Many people experience a type of long, drawn out, chronic anxiety that they live with every day. This type of anxiety reduces your quality of life, but it is manageable, in that it rarely gets too severe and instead provides this persistent feeling of unease that takes away from your daily activities.
But there is another type of anxiety - acute anxiety - that is so severe that it can cause you to feel like the world around you is collapsing. Acute anxiety often goes by another name: "panic attacks," and they're a type of anxiety that is extremely stressful and can cause you to feel like you are losing control.
Diagnosing Acute Anxiety
Acute anxiety is diagnosed through its symptoms, which are often extremely physical.
Don't let the name fool you. There is nothing mild about acute anxiety. Acute anxiety is moments of severe anxiety and panic that are so powerful it can feel like you are having a heart attack. Symptoms may include:
- Chest pains
- Rapid heartbeat
- Lightheadedness
- Trouble breathing
- Feeling of doom/fear of death
They peak within about 10 minutes and then slowly decline, and throughout it all, you will find yourself over-aware of the way you feel, as though something is wrong with your health.
Acute anxiety is often brought on by stress. But it is possible for acute anxiety to be brought on by nothing at all, or for an attack to occur _because_ you're worried about acute anxiety. Acute anxiety may also cause a host of physical symptoms, and often land people in the hospital that are afraid that they just had a serious health attack.
Panic Attacks, Acute Anxiety, and Other
Acute anxiety is not necessarily a technical term, so in some cases, it may refer to any attack of extreme, significant anxiety that comes on suddenly. For example, in moments of intense fear - like when you're confronted with a phobia or even when you're truly in danger - it is possible to have a period of time with severe, intense anxiety that ultimately goes away. That may also be considered acute anxiety under the broad definition.
But most of the time, acute anxiety refers to a panic attack. When you have severe acute anxiety attacks or you constantly live in fear of an anxiety attack, you may be diagnosed with panic disorder.
How to Stop Acute Anxiety Attacks
Responding to acute anxiety attacks is a process. It involves making sure that you reduce the overall stress in your life, responding to some of the physical triggers that often lead to anxiety attacks, and learning how to prevent yourself from increasing the severity of the attacks.
Some doctors prescribe medications, and cognitive behavioral therapy has been proven to be incredibly valuable for those that suffer from severe anxiety. But there are other strategies you can use as well:
- Exercise Regularly Exercise provides daily stress reduction that the body needs. There is a reason that those that don't exercise seem to suffer from acute anxiety more often. Exercise relaxes the brain, improves hormone function, and provides a host of different benefits that make it something you need to introduce into your life to control acute anxiety.

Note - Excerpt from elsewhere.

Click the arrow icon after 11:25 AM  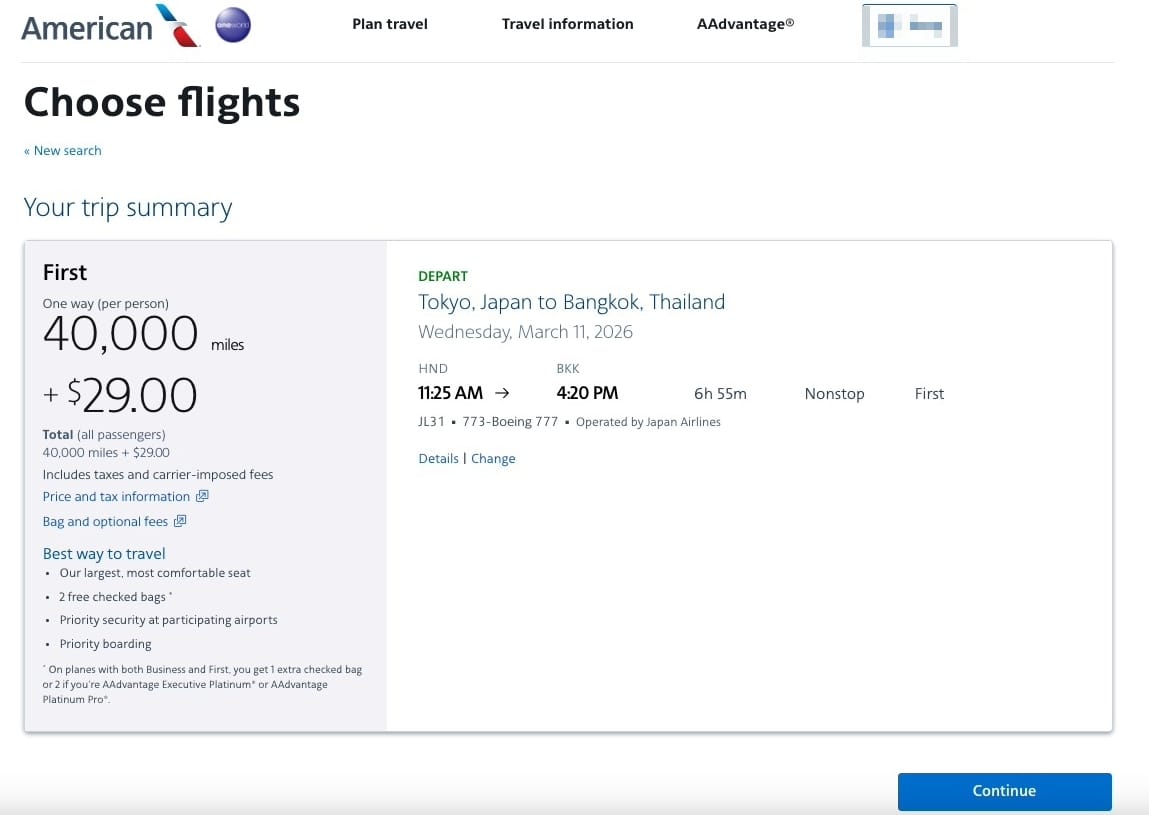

- Learn to Breathe Many of the symptoms of acute anxiety come from hyperventilation. Hyperventilation is when you breathe out too much carbon dioxide, usually by breathing too quickly or breathing in more than your body needs without holding any air. It can feel like you're not getting enough oxygen, so you will have a tendency to want to breathe in more, but you need to fight that desire and instead try to have slower, calmer breaths where you hold your breath few a few seconds at its peak.
- Get Used to Triggers Many acute anxiety attacks have physical triggers. For example, if you feel a little dizzy it may cause you to start automatically hyperventilating, thus creating an anxiety attack. Learn to get used to these triggers by causing them on purpose. Spinning in chairs, hyperventilating on purpose, drinking lots of coffee, etc. You may want to do this in the presence of a trained professional, but this type of exposure can help you improve your response to anxiety.
Each of these represents only the first step, however. Truly preventing acute anxiety requires a commitment to your own mental health and the ability to genuinely recognize what you need to control your panic.